C'est peut-être le 8 mai 1945, en entendant les sirènes d'alerte qui, pour
cette fois, annonçaient non pas l'arrivée des forteresses volantes mais la
victoire des Alliés, que j'ai songé pour la première fois à la tragédie du
peuple allemand.
J'avais ouvert la fenêtre de ma chambre. J'étais au balcon. Mon père
s'approcha. Il voulut savoir si j'étais «heureux». La question
m'embarrassa. Je n'avais pas l'habitude des questions intimes. Je lui
répondis oui et mon père s'éloigna.
Au même instant, je me fis la
réflexion que ce jour de liesse pour les Français qui avaient intensément
souhaité la défaite de l'Allemagne devait être vécu comme un jour de
désespoir par les Allemands qui s'étaient tant battus pour leur propre
pays.
J'en éprouvais une subite compassion pour l'ennemi vaincu. Peut être
s'y mêlait-il aussi l'étrange mélancolie qu'éprouve parfois le
vainqueur qui vient enfin d'atteindre au but ; toutes les forces jusqu'ici
développées pour accèder à son rêve se trouvent soudain sans emploi. Il
en pleurerait. Je ne pleurais cependant ni sur moi, ni sur les souffrances
de l'Allemagne ou des autres belligérants.

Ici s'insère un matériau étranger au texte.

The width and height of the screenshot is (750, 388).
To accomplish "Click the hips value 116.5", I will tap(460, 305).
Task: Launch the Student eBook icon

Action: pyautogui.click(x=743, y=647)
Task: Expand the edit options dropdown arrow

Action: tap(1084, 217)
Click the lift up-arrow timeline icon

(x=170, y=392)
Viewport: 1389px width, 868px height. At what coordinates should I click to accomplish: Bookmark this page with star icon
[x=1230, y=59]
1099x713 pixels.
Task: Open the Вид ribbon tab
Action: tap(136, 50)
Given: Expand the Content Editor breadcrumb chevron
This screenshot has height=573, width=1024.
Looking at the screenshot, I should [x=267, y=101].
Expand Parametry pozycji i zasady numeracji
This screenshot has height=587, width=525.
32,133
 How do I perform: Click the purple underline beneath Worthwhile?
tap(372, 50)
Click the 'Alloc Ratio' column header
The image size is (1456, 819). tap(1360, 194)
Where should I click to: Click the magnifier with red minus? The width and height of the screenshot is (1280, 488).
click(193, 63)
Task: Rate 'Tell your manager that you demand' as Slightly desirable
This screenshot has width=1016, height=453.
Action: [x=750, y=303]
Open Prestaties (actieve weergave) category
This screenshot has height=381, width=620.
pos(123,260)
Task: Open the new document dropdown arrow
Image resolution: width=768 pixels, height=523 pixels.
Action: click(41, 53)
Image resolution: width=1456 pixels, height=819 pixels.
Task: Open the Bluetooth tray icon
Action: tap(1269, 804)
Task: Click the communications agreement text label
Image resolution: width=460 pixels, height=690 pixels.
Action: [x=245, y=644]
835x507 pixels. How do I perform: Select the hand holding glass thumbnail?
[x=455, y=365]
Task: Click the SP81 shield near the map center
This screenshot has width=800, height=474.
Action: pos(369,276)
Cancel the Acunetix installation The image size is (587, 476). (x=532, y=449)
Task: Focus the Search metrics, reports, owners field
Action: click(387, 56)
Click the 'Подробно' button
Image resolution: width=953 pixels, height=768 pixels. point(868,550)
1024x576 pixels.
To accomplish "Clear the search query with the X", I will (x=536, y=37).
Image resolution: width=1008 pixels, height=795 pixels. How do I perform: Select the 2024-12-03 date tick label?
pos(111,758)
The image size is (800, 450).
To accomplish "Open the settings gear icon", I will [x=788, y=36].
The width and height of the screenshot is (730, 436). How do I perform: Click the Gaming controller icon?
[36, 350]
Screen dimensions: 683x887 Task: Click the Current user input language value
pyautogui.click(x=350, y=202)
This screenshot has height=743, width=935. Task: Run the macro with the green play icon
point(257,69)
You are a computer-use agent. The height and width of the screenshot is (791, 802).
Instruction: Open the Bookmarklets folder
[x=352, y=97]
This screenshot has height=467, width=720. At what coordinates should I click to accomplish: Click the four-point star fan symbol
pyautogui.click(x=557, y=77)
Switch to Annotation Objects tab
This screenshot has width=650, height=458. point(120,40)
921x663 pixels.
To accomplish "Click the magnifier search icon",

Beaucoup plus tard, cherchant
à faire le point sur cette date fatidique du 8 mai 1945, je songeais que les
vaincus, à la différence des vainqueurs, avaient connu une épopée. Les
Allemands revenaient d'une aventure épique. Il n'y a d'épopée que si
l'on est vaincu.
Je songeais à la défaite de Xerxès et à la tragédie des Perses.
Les Grecs avaient vaincu Xerxès et les Perses. Eschyle, qui avait combattu
dans les rangs de l'armée grecque, aurait pu décider de donner le beau
rôle à ses compatriotes et, par la même occasion, d'en appeler à la
vengeance contre le vaincu.
Il choisit, au sortir de la guerre, de compatir
aux souffrances de l'ennemi vaincu et c'est ainsi qu'il écrivit la plus
émouvante tragédie et la plus grande épopée de tous les temps. Je ne vois
pas ce que la morale «judéo-chrétienne» aurait pu apprendre à un Grec
du Ve siècle avant J.-C. (Brigneau, S. 21, 22).